KUTIPAN BACAAN:
****************************************

[PANDAN, SUMATERA UTARA], Rabu, 29 Oktober 2025, WIB — Untuk pertama kalinya, peneliti mengonfirmasi keberadaan orangutan Tapanuli (Pongo tapanuliensis) di luar ekosistem Batang Toru. Sejumlah individu terpantau di hutan gambut Lumut Maju, Kabupaten Tapanuli Tengah. Temuan ini memperluas peta sebaran satwa langka tersebut dan menegaskan perlunya langkah cepat penyelamatan habitat yang kini berstatus areal penggunaan lain (APL).
Tim Yayasan Orangutan Sumatera Lestari–Orangutan Information Centre (YOSL-OIC) bersama Balai Besar KSDA Sumatera Utara (BBKSDA Sumut) melakukan serangkaian survei sejak 2022. Lokasi temuan berada di kawasan hutan gambut Desa Lumut Maju, Kecamatan Lumut, berjarak sekitar 32 km dari Batang Toru.

****************************************

DATA UNTUK ANALISIS:
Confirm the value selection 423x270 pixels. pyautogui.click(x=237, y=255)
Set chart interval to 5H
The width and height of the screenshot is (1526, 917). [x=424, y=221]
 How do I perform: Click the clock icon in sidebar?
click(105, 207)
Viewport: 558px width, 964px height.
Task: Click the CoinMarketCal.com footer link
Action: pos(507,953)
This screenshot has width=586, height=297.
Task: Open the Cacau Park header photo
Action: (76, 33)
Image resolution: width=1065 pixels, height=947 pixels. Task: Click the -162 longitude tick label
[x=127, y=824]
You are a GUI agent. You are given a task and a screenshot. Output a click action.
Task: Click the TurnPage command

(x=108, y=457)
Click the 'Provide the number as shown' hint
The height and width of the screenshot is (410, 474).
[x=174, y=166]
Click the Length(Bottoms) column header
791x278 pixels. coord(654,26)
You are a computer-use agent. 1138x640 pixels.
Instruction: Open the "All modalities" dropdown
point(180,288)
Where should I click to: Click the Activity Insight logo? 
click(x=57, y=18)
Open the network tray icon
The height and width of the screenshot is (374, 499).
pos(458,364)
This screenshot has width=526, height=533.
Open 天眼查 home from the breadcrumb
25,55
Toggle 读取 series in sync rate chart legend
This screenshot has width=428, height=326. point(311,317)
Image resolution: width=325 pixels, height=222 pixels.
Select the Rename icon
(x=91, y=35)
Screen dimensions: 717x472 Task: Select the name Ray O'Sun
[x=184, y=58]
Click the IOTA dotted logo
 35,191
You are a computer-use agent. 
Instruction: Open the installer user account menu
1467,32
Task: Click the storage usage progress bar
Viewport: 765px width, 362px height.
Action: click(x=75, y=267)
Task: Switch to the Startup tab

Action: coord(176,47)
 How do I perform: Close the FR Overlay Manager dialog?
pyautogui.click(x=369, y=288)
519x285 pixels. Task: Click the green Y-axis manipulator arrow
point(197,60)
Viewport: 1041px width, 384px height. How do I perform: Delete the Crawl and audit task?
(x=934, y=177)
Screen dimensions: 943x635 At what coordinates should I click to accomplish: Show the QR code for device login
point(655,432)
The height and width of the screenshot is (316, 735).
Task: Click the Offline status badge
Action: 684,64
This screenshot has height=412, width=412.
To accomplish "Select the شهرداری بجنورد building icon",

****************************************

LATIHAN:
1. Cetak ulang seluruh bagian berita orangutan Tapanuli mulai dari "Tim Yayasan Orangutan" turun hingga "dari Batang Toru.".
2. Tentukan apakah setiap pernyataan berikut sesuai dengan berita orangutan Tapanuli, lalu jawab ya atau tidak disertai kutipan kata-kata penentunya dari berita itu: (a) Survei dilakukan sejak 2022; (b) Lokasi temuan berjarak sekitar 50 km dari Batang Toru; (c) Habitat di Lumut Maju kini berstatus kawasan konservasi.
3. Teruskan berita orangutan Tapanuli mulai dari sesudah kalimat terakhirnya.

JAWABAN TIAP SOAL:
1.
Tim Yayasan Orangutan Sumatera Lestari–Orangutan Information Centre (YOSL-OIC) bersama Balai Besar KSDA Sumatera Utara (BBKSDA Sumut) melakukan serangkaian survei sejak 2022. Lokasi temuan berada di kawasan hutan gambut Desa Lumut Maju, Kecamatan Lumut, berjarak sekitar 32 km dari Batang Toru.

2.
(a) Ya: "melakukan serangkaian survei sejak 2022".
(b) Tidak: "berjarak sekitar 32 km dari Batang Toru".
(c) Tidak: "habitat yang kini berstatus areal penggunaan lain (APL)".

3.
Pada 2024, tim mencatat perjumpaan langsung; pada 2025, pantauan lanjutan mendokumentasikan induk dan anak. Status APL di lokasi dinilai rawan alih fungsi, sehingga penguatan perlindungan menjadi sorotan utama.
Secara data, bentang hutan gambut di Lumut Maju tercatat sekitar 1.234 hektare. Tim surveyor menemukan sedikitnya 22 sarang pada dua tahap (awal 5 sarang, kemudian 17 sarang), disusul observasi langsung individu jantan pada Oktober 2024.
Untuk memastikan spesies, sampel DNA feses yang diambil pada Januari 2025 dianalisis di laboratorium; hasilnya mengonfirmasi individu di Lumut Maju adalah orangutan Tapanuli. Selain itu, pemetaan udara dengan drone termal dan transek darat mengindikasikan jejak jelajah di petak hutan sekitar.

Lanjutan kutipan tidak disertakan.